Patient satisfaction is receiving greater attention as a result of the rise in pay-for-performance (P4P) and the public release of data from the Hospital Consumer Assessment of Healthcare Providers and Systems (HCAHPS) survey. This paper examines the relationship between nursing and patient satisfaction across 430 hospitals. The nurse work environment was significantly related to all HCAHPS patient satisfaction measures. Additionally, patient-to-nurse workloads were significantly associated with patients’ ratings and recommendation of the hospital to others, and with their satisfaction with the receipt of discharge information. Improving nurses’ work environments, including nurse staffing, may improve the patient experience and quality of care.

The institute of medicine’s landmark report, Crossing the Quality Chasm, highlighted patient-centered care as one of six priority areas for improvement in the U.S. health care system. 1 Recent Medicare payment reforms include financial incentives to hospitals that report patient satisfaction data using a common instrument; these reforms will move toward providing incentives based on patient satisfaction results. Patient satisfaction is also a core part of the Centers for Medicare and Medicaid Services (CMS) reporting requirements for hospitals to qualify for full payment as of the fiscal year 2008 inpatient prospective payment system (IPPS) update. 2 To avoid a 2 percent reduction in payment, hospitals must participate in the Hospital Consumer Assessment of Healthcare Providers and Systems (HCAHPS) survey. The HCAHPS survey was also endorsed by the National Quality Forum in May 2005. 3 The incorporation of the HCAHPS survey into the IPPS, pay-for-performance (P4P) plans, and quality-monitoring systems has ensured that measuring and reporting patient satisfaction is an important part of value-based health care. Hospitals now have a financial incentive to improve their quality of care to increase patient satisfaction. There is also increased public accountability, as these outcomes were made public for consumers and payers in early 2008.

Patients’ reports of satisfaction are higher in hospitals where nurses practice in better work environments or with more favorable patient-to-nurse ratios.
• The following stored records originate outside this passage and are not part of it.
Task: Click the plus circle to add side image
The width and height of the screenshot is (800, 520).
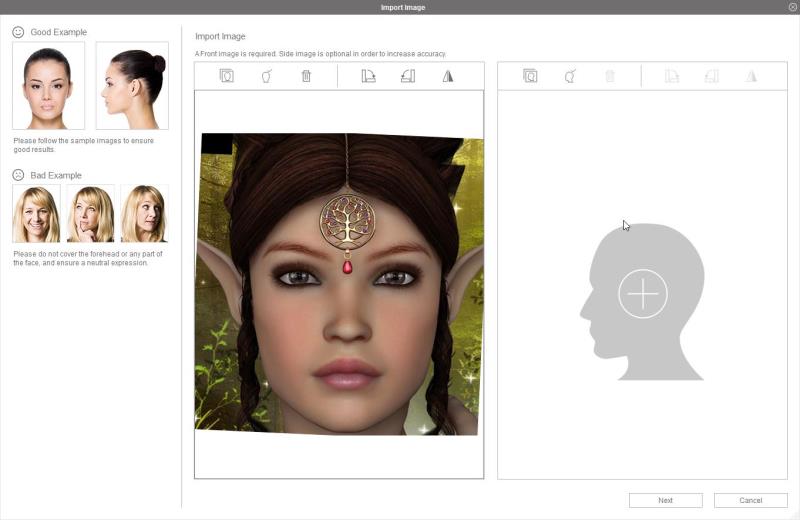Action: [642, 294]
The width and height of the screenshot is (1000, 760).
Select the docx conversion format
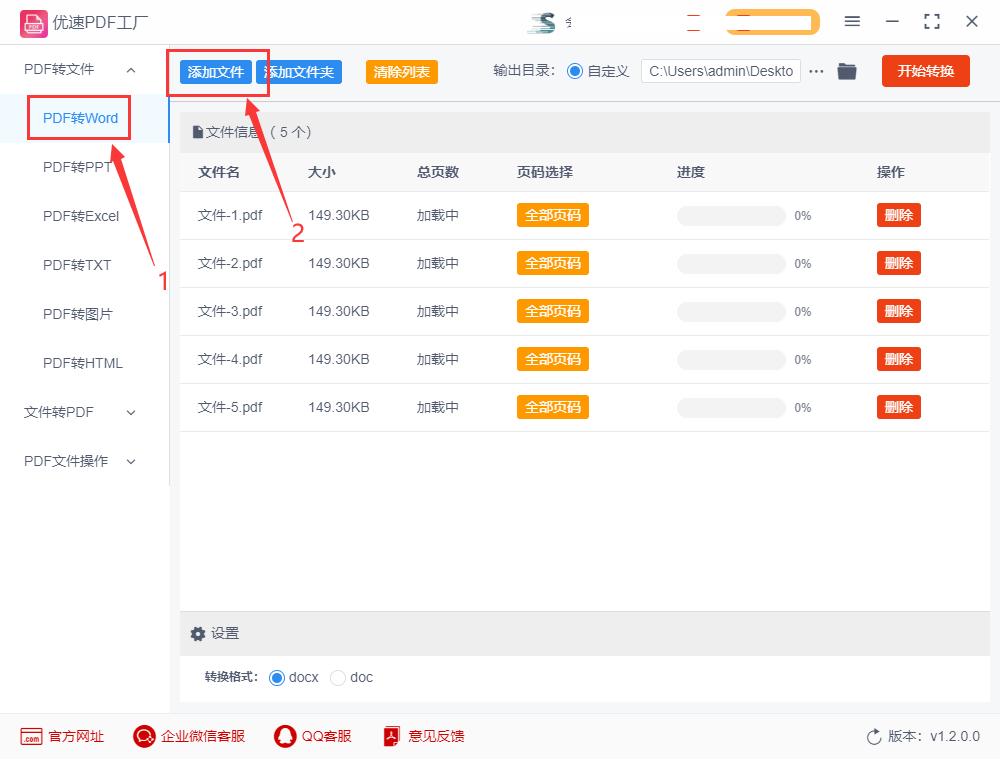click(276, 677)
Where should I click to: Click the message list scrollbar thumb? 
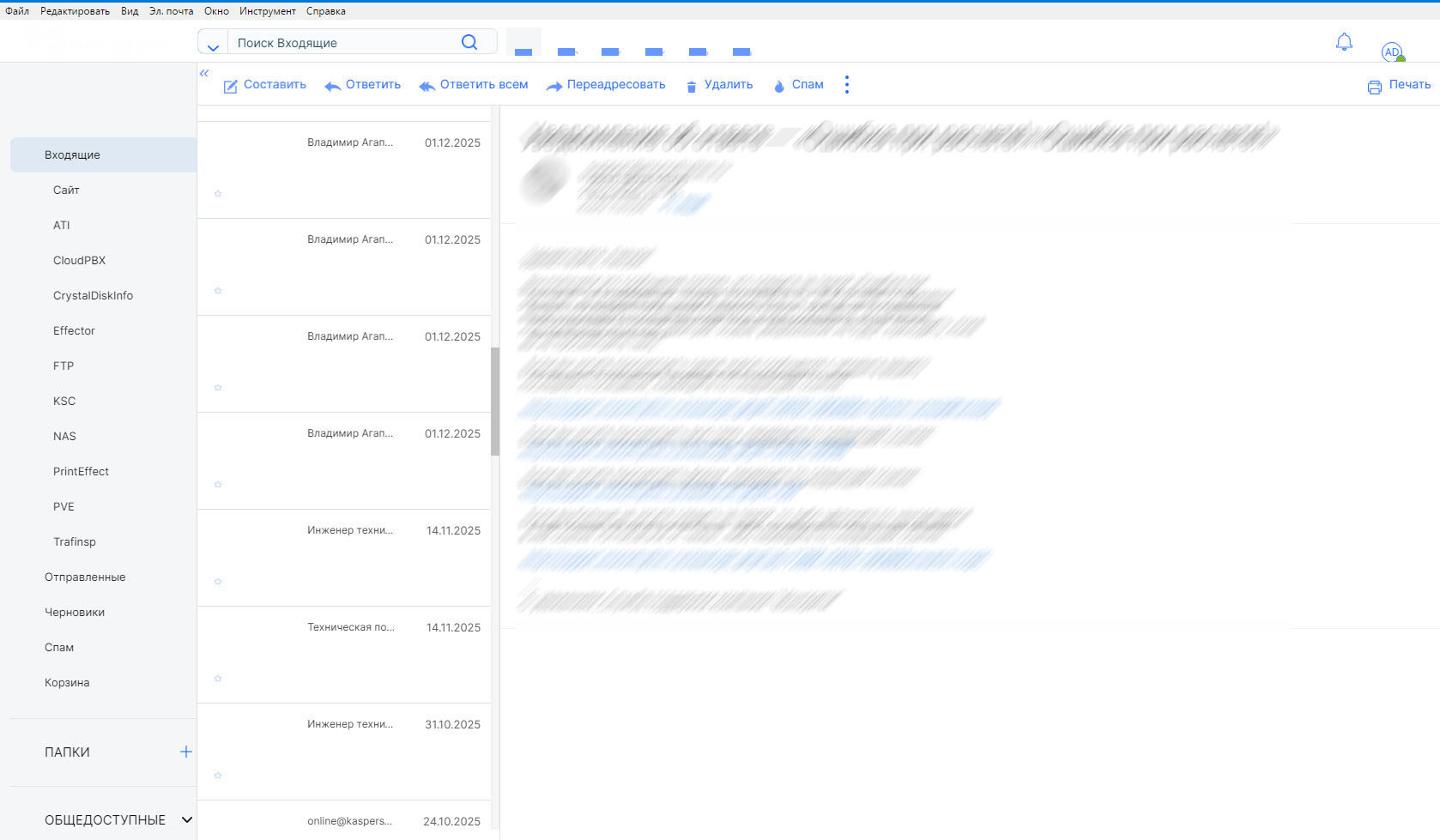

Patient satisfaction has been associated in the research literature with a variety of nursing factors, but until recent payment incentives, many hospitals have not taken note. Studies have linked patient satisfaction with nurse-staffing levels, higher proportions of registered nurse (RN) skill-mix, nurses’ work environment, and RN-physician collaboration. 4 This study is the first to examine the contribution of nurses’ work environments to patient satisfaction using national HCAHPS data. The results provide evidence to guide institutions in prioritizing interventions that could greatly improve patient satisfaction.

Study Data And Methods

Data sources and samples

This study used cross-sectional data from three sources—the national CAHPS survey, a four-state nurse survey of hospital quality, and the American Hospital Association (AHA) Annual Survey—to evaluate the relationship between the nurse work environment and patient satisfaction.

Hospitals

The study included all acute care hospitals in California, Pennsylvania, New Jersey, and Florida that (1) reported HCAHPS data to the CMS for the first public release period (October 2006–June 2007); (2) had structural characteristics reported in the 2005 AHA Annual Survey; and (3) had nurses who responded to the University of Pennsylvania Multi-State Nursing Outcomes Study. Some 430 hospitals met these criteria.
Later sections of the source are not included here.